ACL Interpretation
Part of the information associated with an account is a principal and a set of groups. (The groups are called a project list in this context, in honor of its Multics origin.)
Together, the principal and project list are called the privilege attributes (or client-side access control information) associated with the account.
The principal and each of the groups is represented by both a string name and a UUID. The privilege attribute UUIDs are contained in the credentials that are used in authenticated remote procedure
calls (RPCs). Servers grant access based upon the contents of credentials received in RPCs. Although servers typically reject unauthenticated RPCs, any server can support a policy of accepting
them. In that case, the server's ACL manager must support the unauthenticated mask ACL entry type so that the server can further restrict the access granted to such unauthenticated clients.

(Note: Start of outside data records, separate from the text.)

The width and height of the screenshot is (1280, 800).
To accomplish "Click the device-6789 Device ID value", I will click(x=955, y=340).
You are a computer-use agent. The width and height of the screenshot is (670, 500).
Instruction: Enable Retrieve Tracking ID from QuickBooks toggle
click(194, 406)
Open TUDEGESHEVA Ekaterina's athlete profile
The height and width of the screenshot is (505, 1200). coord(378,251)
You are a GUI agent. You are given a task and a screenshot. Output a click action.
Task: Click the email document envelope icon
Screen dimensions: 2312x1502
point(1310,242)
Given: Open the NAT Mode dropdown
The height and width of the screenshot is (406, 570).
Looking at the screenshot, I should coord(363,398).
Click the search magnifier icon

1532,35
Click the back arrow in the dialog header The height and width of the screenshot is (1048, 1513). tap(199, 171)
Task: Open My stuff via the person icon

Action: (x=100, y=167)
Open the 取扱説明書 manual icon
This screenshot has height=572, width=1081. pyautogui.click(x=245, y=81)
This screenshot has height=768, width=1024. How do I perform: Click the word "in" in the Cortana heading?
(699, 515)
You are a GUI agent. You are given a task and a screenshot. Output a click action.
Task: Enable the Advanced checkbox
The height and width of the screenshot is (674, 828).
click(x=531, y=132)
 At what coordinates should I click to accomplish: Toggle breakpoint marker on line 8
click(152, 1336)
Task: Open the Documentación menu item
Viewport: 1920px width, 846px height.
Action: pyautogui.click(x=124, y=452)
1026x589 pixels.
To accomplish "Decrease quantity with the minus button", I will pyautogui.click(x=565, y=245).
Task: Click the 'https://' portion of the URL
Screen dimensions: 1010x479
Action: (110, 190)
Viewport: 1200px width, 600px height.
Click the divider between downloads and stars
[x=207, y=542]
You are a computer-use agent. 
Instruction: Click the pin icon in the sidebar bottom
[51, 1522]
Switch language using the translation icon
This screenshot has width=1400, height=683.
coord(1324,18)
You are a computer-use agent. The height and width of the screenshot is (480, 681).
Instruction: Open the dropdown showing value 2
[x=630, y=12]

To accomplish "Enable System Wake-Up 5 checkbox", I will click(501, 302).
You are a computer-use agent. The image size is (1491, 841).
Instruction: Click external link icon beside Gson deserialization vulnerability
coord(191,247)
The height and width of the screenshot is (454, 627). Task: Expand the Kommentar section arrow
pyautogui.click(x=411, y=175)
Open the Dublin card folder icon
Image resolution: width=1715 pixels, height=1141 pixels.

When a principal requests access to a DCE object associated with an ACL, the object's ACL manager compares the UUIDs of the principal and any groups of which the principal is a member (the
principal's privilege attributes) with the UUIDs of the principals and groups listed in the ACL entry. It does this simply by reading through the list of ACL entries. The manager grants the access
permissions in the first ACL entry (or entries in the case of groups) it finds that match any of the principal's privilege attributes. If the permissions in the matching entry allow the requested
mode of access, the principal gains access; if not, access is denied.